--- Data records Enclosed Below ---

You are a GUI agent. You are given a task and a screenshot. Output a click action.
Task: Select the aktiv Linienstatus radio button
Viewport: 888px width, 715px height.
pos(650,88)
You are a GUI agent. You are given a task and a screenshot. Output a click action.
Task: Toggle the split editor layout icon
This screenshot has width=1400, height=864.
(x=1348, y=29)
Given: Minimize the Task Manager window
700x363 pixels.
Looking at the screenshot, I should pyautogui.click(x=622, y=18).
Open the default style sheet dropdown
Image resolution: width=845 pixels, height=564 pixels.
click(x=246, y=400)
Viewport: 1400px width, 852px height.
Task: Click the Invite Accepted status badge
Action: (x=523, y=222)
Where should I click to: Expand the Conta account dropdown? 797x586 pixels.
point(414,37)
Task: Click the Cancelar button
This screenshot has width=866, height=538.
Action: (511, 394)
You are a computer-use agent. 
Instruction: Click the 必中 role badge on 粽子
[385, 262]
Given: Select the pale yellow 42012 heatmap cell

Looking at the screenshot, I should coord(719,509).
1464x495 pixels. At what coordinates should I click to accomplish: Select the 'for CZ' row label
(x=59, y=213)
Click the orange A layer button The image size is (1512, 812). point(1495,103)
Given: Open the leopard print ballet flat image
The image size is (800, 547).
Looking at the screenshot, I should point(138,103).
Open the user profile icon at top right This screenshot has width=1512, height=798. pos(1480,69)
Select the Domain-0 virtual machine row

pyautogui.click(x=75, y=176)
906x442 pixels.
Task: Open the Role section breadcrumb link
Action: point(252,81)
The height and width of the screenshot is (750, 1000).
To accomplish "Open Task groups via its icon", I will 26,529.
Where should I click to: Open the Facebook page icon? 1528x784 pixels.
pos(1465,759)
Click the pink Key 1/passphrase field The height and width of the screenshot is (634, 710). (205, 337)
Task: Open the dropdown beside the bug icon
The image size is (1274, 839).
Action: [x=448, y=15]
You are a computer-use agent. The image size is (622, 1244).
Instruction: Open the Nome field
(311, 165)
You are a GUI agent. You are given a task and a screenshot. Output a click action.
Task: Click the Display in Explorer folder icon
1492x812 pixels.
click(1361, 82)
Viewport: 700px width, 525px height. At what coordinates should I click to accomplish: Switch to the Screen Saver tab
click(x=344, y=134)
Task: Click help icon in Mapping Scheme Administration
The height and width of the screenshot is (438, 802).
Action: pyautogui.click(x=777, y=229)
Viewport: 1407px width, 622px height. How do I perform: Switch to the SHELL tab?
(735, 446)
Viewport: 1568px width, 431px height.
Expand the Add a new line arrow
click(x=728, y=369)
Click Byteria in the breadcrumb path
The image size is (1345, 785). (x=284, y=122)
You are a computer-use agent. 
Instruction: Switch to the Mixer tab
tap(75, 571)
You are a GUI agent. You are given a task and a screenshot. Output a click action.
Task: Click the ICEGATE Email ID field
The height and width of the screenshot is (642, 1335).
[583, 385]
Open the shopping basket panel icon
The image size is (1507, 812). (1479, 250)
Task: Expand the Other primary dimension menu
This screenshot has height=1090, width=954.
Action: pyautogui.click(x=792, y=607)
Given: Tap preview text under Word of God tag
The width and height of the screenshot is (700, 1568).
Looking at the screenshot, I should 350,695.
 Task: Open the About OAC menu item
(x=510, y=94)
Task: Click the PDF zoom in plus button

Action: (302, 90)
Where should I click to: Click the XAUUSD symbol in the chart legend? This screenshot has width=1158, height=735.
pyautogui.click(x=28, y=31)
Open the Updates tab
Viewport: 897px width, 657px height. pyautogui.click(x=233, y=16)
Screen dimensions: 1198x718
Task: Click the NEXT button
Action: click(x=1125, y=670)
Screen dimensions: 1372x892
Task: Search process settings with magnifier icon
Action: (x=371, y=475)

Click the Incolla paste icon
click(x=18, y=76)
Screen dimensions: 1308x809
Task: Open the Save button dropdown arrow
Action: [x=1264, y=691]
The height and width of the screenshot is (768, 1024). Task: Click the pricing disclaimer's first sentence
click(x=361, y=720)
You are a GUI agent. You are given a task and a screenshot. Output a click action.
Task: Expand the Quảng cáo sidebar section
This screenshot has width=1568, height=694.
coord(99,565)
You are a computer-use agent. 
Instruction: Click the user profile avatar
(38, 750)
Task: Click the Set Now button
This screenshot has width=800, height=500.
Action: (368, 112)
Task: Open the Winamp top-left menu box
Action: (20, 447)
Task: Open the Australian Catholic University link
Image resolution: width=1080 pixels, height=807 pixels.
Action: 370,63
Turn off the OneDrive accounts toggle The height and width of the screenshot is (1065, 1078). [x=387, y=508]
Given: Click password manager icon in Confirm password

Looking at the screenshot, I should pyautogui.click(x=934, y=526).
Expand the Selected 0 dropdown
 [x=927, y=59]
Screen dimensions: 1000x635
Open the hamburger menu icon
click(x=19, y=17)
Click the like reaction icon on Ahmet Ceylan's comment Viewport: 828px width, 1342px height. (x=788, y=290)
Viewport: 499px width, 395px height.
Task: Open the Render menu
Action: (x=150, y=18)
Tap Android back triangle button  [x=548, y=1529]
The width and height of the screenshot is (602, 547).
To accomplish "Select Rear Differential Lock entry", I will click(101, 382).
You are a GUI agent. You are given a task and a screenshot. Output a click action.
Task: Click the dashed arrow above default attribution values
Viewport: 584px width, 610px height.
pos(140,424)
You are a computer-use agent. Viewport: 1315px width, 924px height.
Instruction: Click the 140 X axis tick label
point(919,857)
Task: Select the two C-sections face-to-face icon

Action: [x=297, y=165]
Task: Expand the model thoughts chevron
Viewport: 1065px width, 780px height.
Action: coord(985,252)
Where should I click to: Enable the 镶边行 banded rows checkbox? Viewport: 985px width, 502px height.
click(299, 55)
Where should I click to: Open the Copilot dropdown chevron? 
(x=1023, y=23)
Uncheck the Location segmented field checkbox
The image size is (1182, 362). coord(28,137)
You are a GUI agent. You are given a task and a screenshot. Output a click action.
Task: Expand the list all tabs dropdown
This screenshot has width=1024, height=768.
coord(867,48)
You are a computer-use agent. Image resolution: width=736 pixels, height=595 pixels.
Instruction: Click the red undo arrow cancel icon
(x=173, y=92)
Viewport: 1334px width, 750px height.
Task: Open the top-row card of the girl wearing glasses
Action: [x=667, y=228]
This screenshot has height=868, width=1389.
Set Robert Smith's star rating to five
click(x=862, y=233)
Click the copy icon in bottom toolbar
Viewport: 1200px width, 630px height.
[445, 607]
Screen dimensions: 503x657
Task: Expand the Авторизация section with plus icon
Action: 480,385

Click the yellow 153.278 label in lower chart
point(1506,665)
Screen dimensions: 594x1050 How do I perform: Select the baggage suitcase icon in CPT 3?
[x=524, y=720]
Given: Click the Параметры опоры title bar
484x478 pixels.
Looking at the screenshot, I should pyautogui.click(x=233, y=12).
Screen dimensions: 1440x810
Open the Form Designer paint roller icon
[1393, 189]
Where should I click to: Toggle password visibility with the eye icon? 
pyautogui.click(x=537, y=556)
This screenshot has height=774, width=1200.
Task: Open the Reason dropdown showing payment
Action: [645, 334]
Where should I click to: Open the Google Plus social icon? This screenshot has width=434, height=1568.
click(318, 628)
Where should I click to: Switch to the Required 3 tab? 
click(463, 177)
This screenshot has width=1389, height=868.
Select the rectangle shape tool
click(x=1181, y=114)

--- End of Enclosed Data records ---

> [Action item] Given the word "will", show every line of the records that contains it.

> [Problem solution]
To accomplish "Open Task groups via its icon", I will 26,529.
To accomplish "Select Rear Differential Lock entry", I will click(101, 382).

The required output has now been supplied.